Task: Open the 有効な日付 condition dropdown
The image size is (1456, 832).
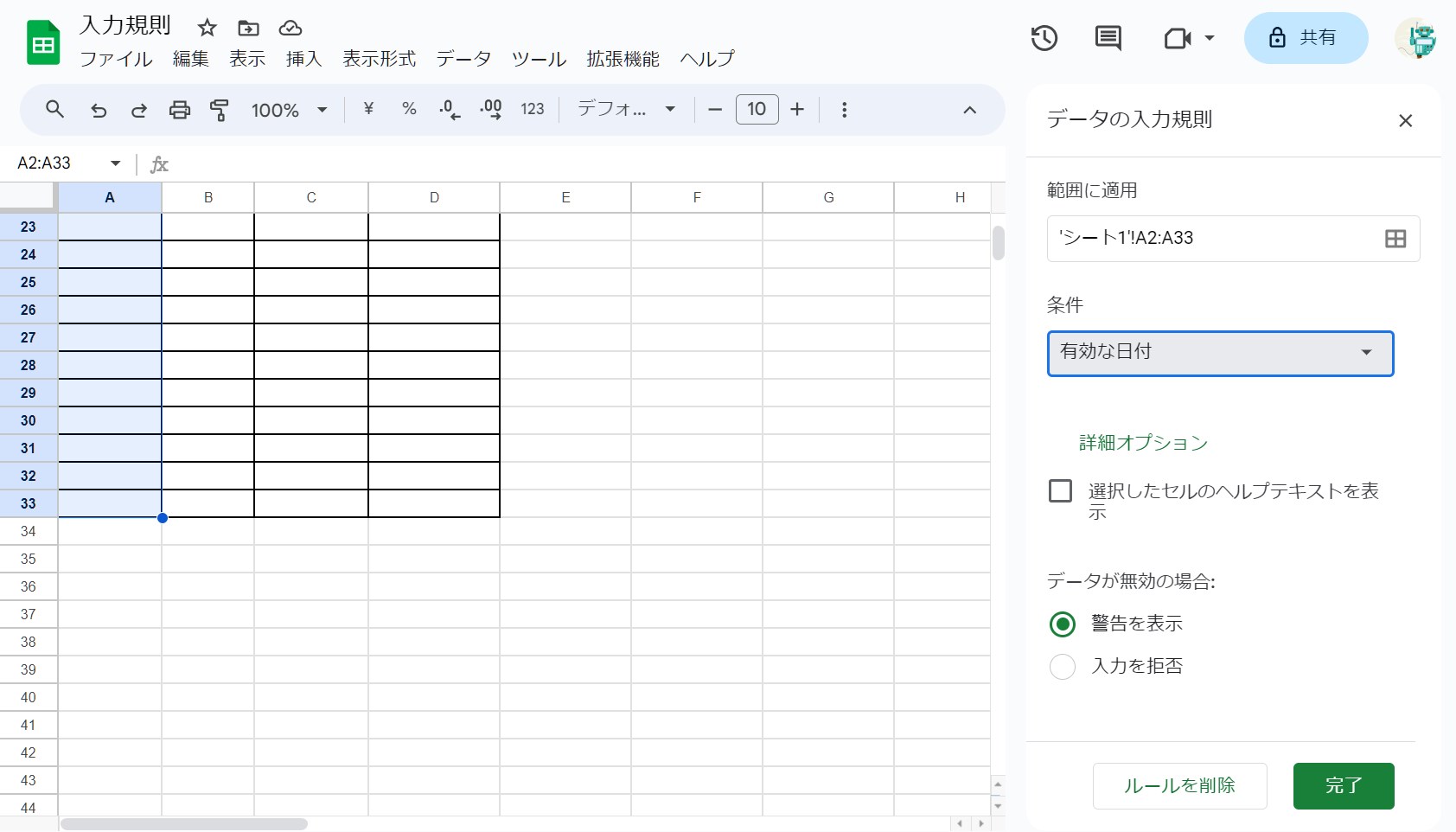Action: click(x=1220, y=353)
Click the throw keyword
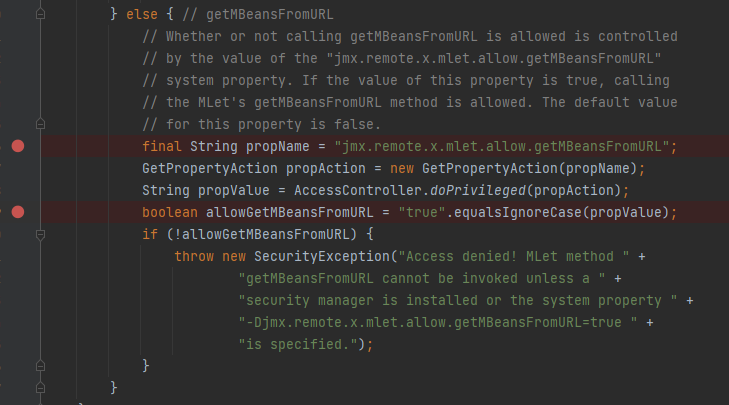Screen dimensions: 729x405 pyautogui.click(x=194, y=256)
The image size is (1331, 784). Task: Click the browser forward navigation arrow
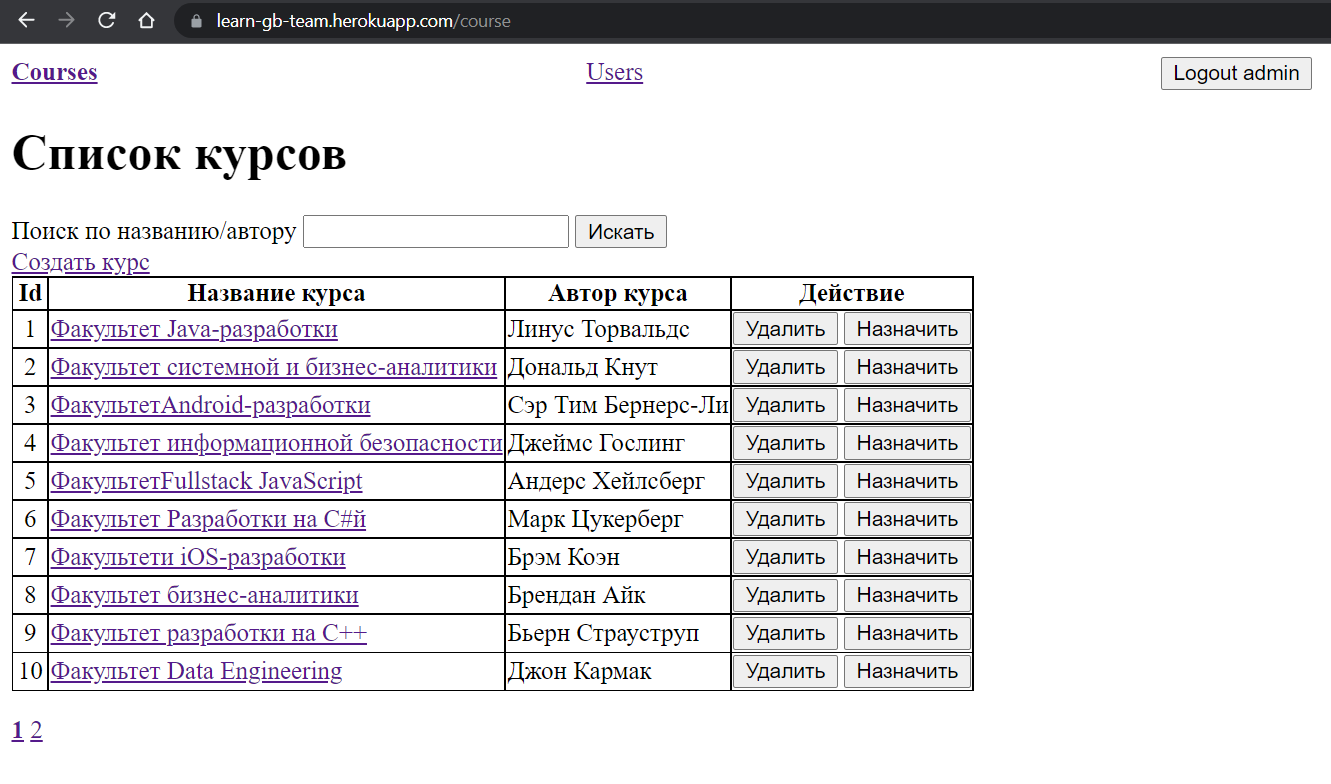pos(65,20)
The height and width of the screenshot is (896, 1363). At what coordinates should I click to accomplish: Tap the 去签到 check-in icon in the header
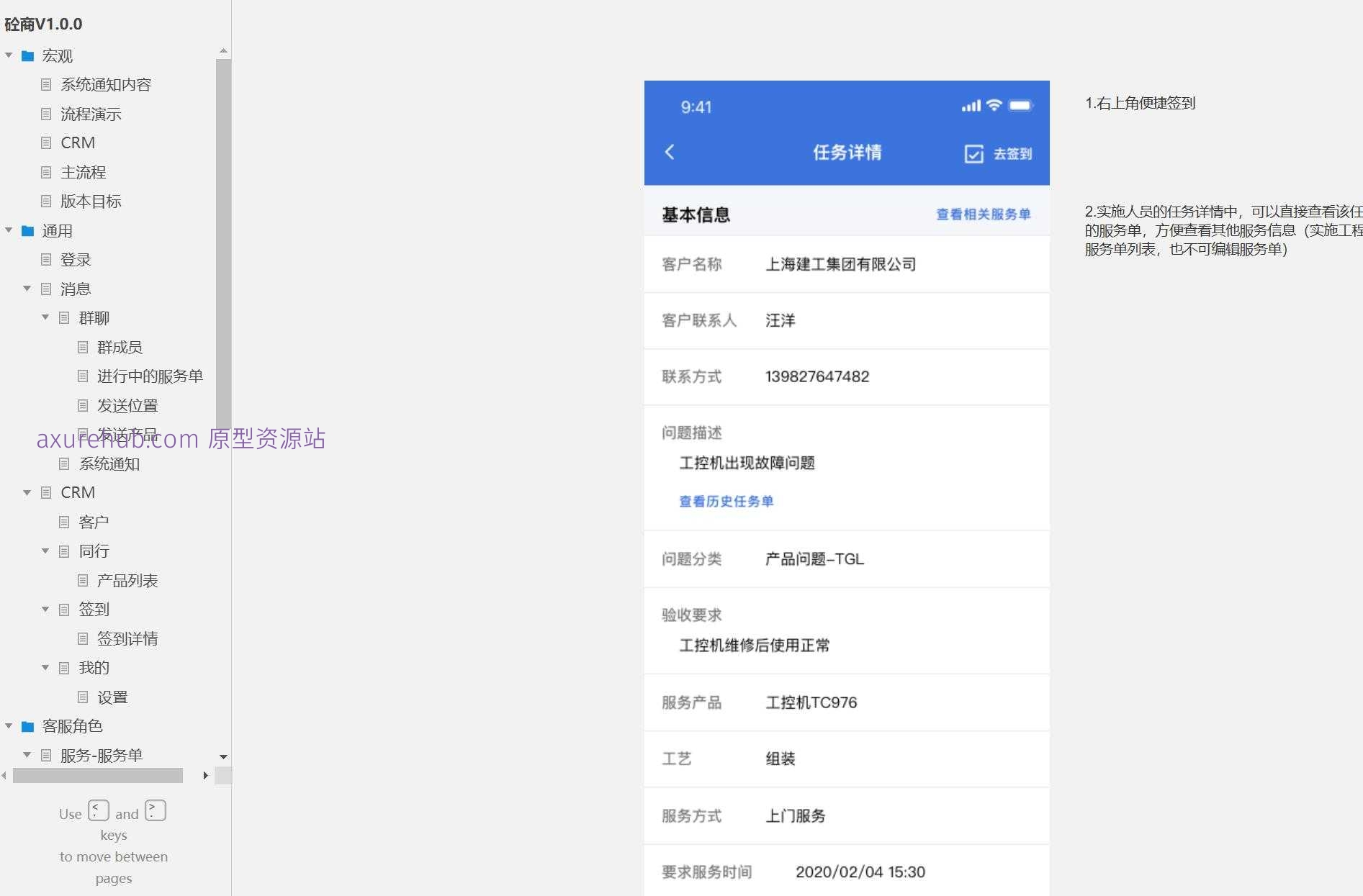pos(973,153)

## Aufgabenstellung
Gib jede Zeile oben, in der das Wort „Task“ vorkommt, unverändert zurück.

## Schriftliche Antwort
Task: Open the 有効な日付 condition dropdown
The image size is (1331, 784). Task: Click the browser forward navigation arrow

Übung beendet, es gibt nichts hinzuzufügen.